Driven by advanced techniques in machine learning, commercial systems for automated language translation now nearly match the performance of human linguists, and far more efficiently. Google Translate supports 105 languages, from Afrikaans to Zulu, and in addition to printed text it can translate speech, handwriting, and the text found on websites and in images.
The methods for doing those things are clever, but the key enabler lies in the huge annotated databases of writings in the various language pairs. A translation from French to English succeeds because the algorithms were trained on millions of actual translation examples. The expectation is that every word or phrase that comes into the system, with its associated rules and patterns of language structure, will have been seen and translated before.

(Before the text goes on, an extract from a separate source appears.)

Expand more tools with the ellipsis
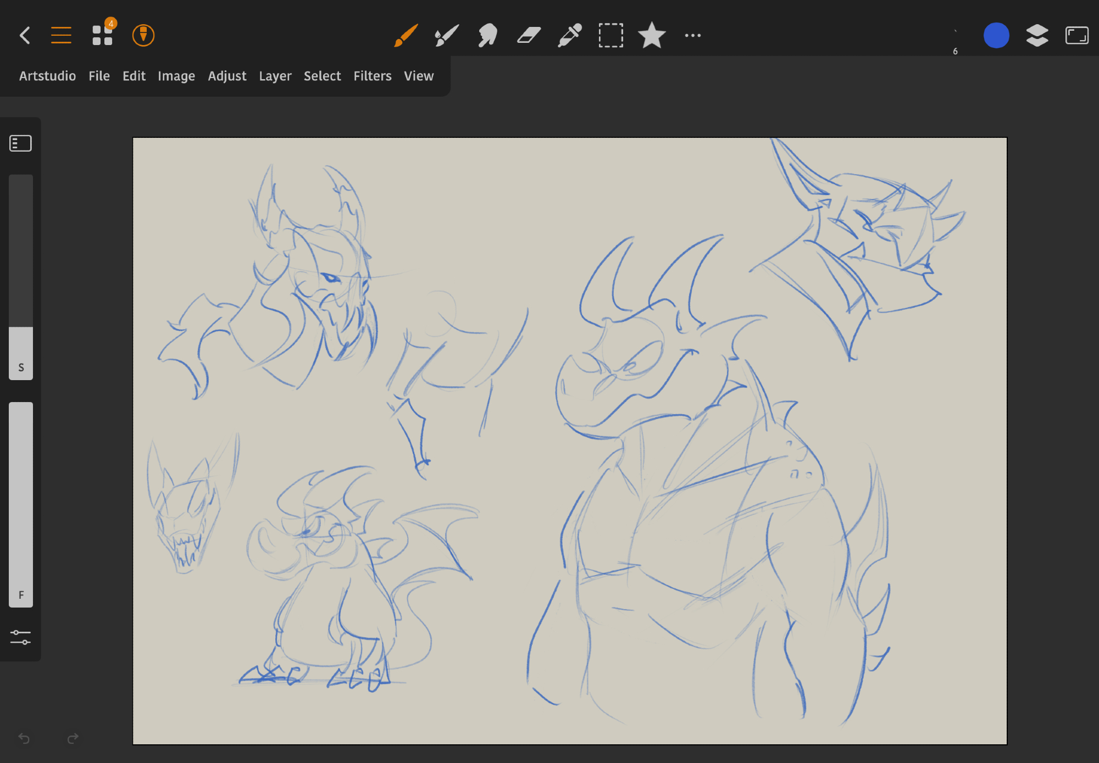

Now researchers have developed a method that, in some cases, can automatically translate extinct languages, those for which these big parallel data sets do not exist. Jiaming Luo and Regina Barzilay at the Massachusetts Institute of Technology (MIT) and Yuan Cao at Google were able to automate the “decipherment” of Linear B—a Greek language predecessor dating to 1450 B.C.—into modern Greek. Previous translations of Linear B to Greek were only possible manually, at great effort, by language and subject-matter experts. The same automated methods were also able to translate Ugaritic, an extinct Semitic language, into Hebrew.
How It Works
In a recent paper, Neural Decipherment via Minimum-Cost Flow, the three computer scientist authors describe a two-step process. The first part, operating at the character level, uses a conventional neural network to predict the correct character in each word in the decipherment, based on prior knowledge of the patterns that tend to match across the two languages. The second step uses a linear program to minimize deviations of the derived vocabulary from the previously manually translated vocabulary. The two steps iterate back and forth and together attempt to translate words that are “cognates”—words with the same derivation.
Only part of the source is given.